Le règlement définitif de la scission ouvre une nouvelle période : à présent, les compteurs sont remis à zéro, et chacun des deux « NPA » doit faire la preuve de son utilité. À l’échelle nationale comme locale, nous voyons que nous sommes face à des difficultés, à des niveaux différents, mais qui se conjuguent : échec des forums anticapitalistes et absence d’interlocuteurs avec qui construire un parti capable de nous dépasser, échec de l’alliance avec la FI, difficulté à nous reconstruire dans la jeunesse et dans le monde du travail.
Si nous ajoutons à ce premier constat un deuxième, présent dans la dernière résolution du CPN, qu’« il y a pourtant un enjeu à faire vivre notre courant, qui depuis plus d’un demi-siècle a su allier ce qui pourrait apparaître comme des contraires, à savoir un marxisme ouvert, non sectaire, dans une optique révolutionnaire et unitaire, la lutte contre l’exploitation et contre toutes les oppressions, un équilibre entre un héritage fort et une capacité d’intégrer les apports de chaque nouvelle génération militante », alors nous devons tirer jusqu’au bout la logique. Nous entrons dans une période où l’enjeu principal est la survie immédiate de notre organisation, et donc, de faire exister le NPA.
On répond souvent à cela : « il est nécessaire que la FI soit la première force de gauche face au PS social-libéral ». Et bien évidemment, il est encore plus déterminant de regrouper notre camp social face à l’extrême droite. Mais il y a un enjeu tout aussi grand à ce que le NPA survive : sa disparition serait une perte égale pour le mouvement ouvrier.
Or, notre effacement systématique derrière la FI, y compris quand les enjeux sont limités, comme pour ces Européennes où personne n’imagine que notre appel changera la donne, confine à l’absurde. En ce sens, nous pensons que le vote du CPN du 28 avril est une erreur.

====

* [Exercices à traiter]:
A. Selon l'extrait, pourquoi la survie du NPA représente-t-elle un enjeu aussi important que les autres objectifs évoqués ? Répondez en une à trois phrases.
B. D'après l'extrait, à quelle date a eu lieu le vote du CPN que les auteurs jugent être une erreur ?

Entrées tirées d'une collection
====

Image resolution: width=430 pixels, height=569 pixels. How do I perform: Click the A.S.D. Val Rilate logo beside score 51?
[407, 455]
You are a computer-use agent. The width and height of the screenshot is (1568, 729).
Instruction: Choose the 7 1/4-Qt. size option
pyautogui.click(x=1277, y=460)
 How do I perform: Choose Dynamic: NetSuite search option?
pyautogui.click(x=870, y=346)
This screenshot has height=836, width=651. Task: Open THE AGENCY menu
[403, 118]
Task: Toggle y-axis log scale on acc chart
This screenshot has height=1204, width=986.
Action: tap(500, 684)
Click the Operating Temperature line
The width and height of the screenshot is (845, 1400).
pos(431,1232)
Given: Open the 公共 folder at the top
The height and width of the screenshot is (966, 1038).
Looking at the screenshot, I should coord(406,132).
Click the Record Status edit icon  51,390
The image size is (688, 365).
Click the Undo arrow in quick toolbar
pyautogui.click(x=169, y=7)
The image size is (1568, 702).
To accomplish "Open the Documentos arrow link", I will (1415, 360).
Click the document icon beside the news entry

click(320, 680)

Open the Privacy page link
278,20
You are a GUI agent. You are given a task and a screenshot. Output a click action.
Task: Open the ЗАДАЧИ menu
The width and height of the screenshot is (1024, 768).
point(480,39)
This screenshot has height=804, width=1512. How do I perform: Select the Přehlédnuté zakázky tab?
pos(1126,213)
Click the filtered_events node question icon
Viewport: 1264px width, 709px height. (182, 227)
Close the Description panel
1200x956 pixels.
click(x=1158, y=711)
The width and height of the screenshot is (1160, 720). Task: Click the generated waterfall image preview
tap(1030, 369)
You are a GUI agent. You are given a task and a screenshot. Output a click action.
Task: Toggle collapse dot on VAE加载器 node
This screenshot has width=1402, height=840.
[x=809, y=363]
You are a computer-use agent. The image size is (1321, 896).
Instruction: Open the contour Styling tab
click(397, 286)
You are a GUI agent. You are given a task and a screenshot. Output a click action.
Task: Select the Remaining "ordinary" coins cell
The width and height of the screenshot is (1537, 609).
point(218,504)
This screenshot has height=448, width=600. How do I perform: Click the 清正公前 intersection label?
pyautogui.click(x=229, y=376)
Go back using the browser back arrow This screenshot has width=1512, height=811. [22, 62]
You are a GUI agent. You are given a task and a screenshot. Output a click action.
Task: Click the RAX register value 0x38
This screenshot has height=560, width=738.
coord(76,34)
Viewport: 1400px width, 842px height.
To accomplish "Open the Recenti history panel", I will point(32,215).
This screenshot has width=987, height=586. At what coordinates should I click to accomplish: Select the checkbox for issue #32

====

* [Réponses dans l'ordre]:
A. La disparition du NPA serait une perte égale pour le mouvement ouvrier. L'extrait place donc sa survie au même niveau que l'objectif de faire de la FI la première force de gauche face au PS social-libéral.

B. Le 28 avril.